Guilty Pleasurists love the fact that gaming is a great way to “blow off some steam,” however they do have some associated guilt as it can often take them away from other things they feel they should be doing. Despite their hesitation, the group — consisting mostly of students — still averaged 75 minutes of gaming two times per week. The Average Joe Wannabees spent an average of 80 minutes playing every other day, but they didn’t want to tell anyone about their gaming obsessions. The majority of the group was constructed of Teens, Kids and Tweens.
“This study proves that the conventional wisdom around who plays online casual games doesn’t match the new reality,” said Dave Williams, Senior Vice President and General Manager, Nickelodeon Kids and Family Games Group. “Casual games continue to gain broader appeal across demos and, as a result, the opportunity to serve more audiences and capture more value from these games is greater than ever before.”
Where and What They Play
The study found that online gamers talk about and share their favorite games, with 49 percent of those surveyed claiming they find gaming sites through friends. Search also plays a big role, with 40 percent of respondents utilizing search engines to find games sites. No single site dominated the casual gaming category, but there was high satisfaction among all of the sites that were used. The most popular gaming destinations listed by the surveyed group were gaming-specific sites and included MTVN’s Shockwave.com (http://www.shockwave.com/) and AddictingGames.com (http://www.addictinggames.com/), both of which recently introduced new site-wide community features. Action and adventure games were most popular with Kids and Tweens, while puzzle games were the favorite among Adults and Boomers preferred card and casino games.
The Role of Advertising
Of those surveyed, 90 percent preferred having advertising on gaming sites to paying a fee for games and many were open to branded games. Surprisingly, dads were the group most willing to pay for games, which was echoed by the fact that overall, males were more likely to pay for games than females.
Dads also had the best reaction to branded games, as 34 percent of them held a better impression of a product or brand after playing a sponsored game.
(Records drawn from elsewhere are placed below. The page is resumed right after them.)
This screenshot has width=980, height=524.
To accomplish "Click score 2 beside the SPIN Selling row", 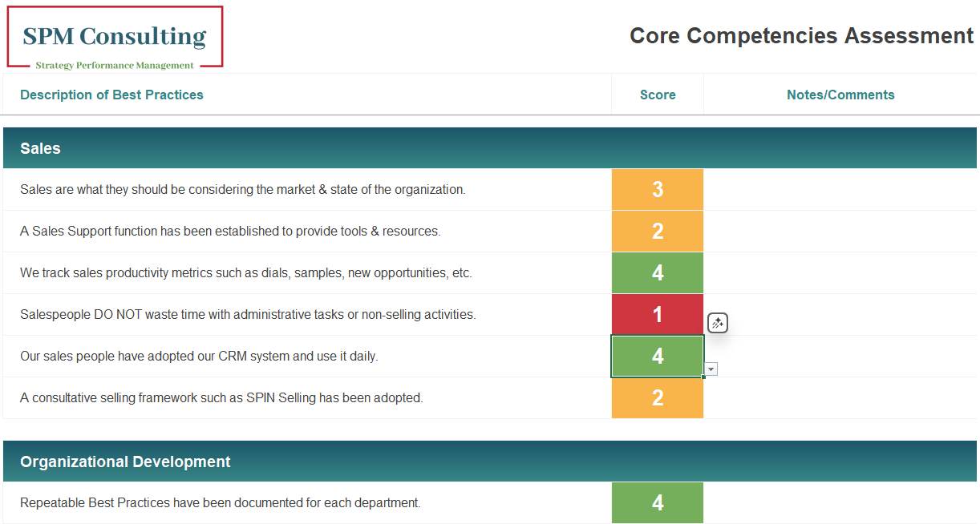I will coord(658,397).
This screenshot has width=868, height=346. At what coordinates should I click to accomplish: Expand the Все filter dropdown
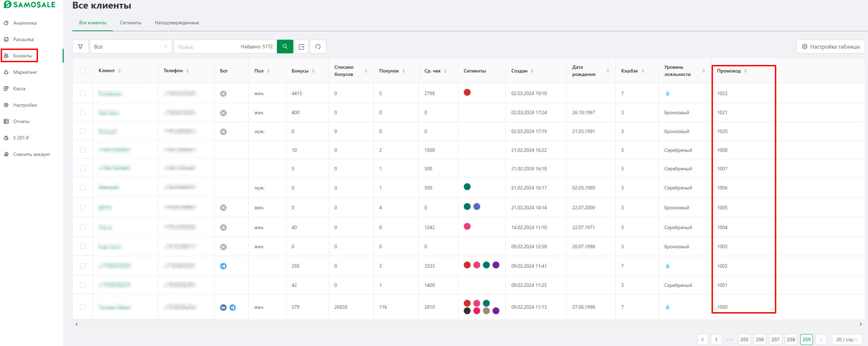pyautogui.click(x=131, y=46)
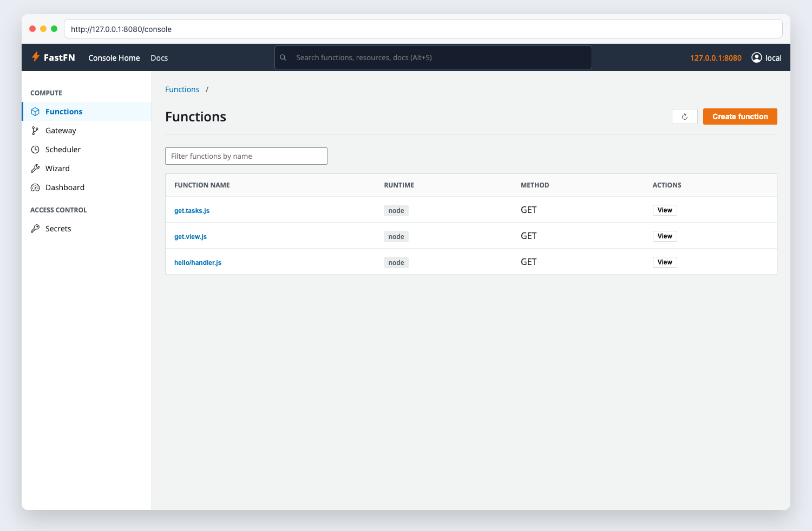Click the filter functions by name field

coord(246,156)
Overall, the study concluded that consumers react positively to branded games in which the product and message are integrated and game is fun.
The complete results of the study are available upon request.
MTVN’s Nickelodeon Kids and Family Group is home to Addicting Games and Shockwave, the preeminent social gaming sites on the Web. AddictingGames is the number one independent gaming site, coming off its best month ever in June 2008 with 10.7 million unique visitors, who spent on average of 30.5 minutes on the site during each visit (comScore Media Metrix). Shockwave, the original casual gaming site, hosts more than 400 games, including more than 100 exclusive self published titles.